Improve kubernetes executor attach strategy command execution and handling by using a new read-logs command in the helper image

Georgi N. Georgiev requested to merge k8s_attach_improvements into master

What does this MR do?

We already have a few issues regarding the attach strategy which are either very hard and finicky to resolve with the current approach or straight-up impossible. This MR aims to improve the strategy so that these and future issues are either more easily resolvable or depend on us, rather than external systems such as docker and kubernetes which in turn depend on each other in unforeseen ways.

I went through a few different solutions and this seems the most iterative for the moment, involving a minimal set of changes that knock off all the known issues at once.

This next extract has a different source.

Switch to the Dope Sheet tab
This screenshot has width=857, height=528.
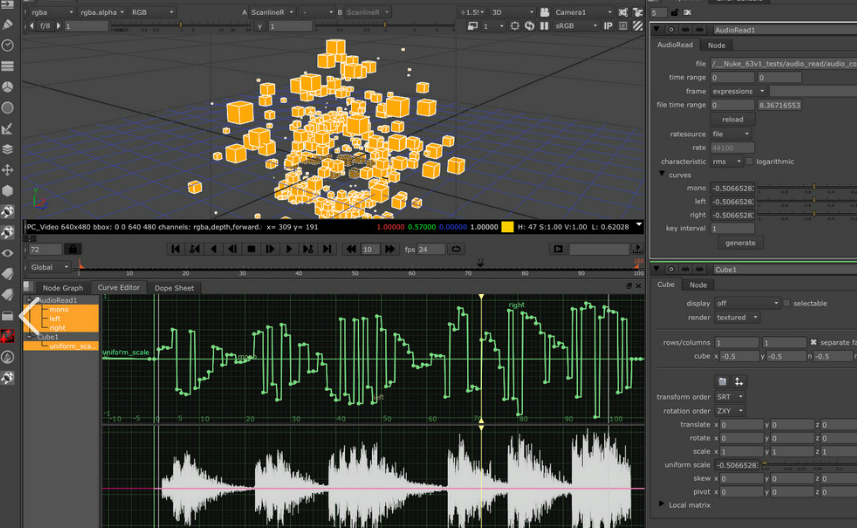[174, 288]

I'll list the issues and how this approach solves them:

#25346 (closed) - This seemingly simple bug has no good solution with our current approach of piping all commands' output directly to stdout. In order to resolve it we need to know whether the last line ended with a new line, but we can't do that since we have no history of the output. If we just add an empty line before printing the command exit status we just end up with a bunch of empty lines since most commands end with a new line.

This is now solved by piping the output of the commands to a log file as well as stdout. This allows us to check the last character before printing the command exit status. This approach has the added benefit that we no longer print the command exit status json to stdout, so it won't be visible in kubectl logs keeping the logs clean.

#24928 (closed) - This problem relies on the way the stars and the docker/kubernetes versions are aligned. I wasn't happy at all with the way it was solved in !1986 (closed). It was finicky and super complex, but that was the best we could do given the approach we had taken.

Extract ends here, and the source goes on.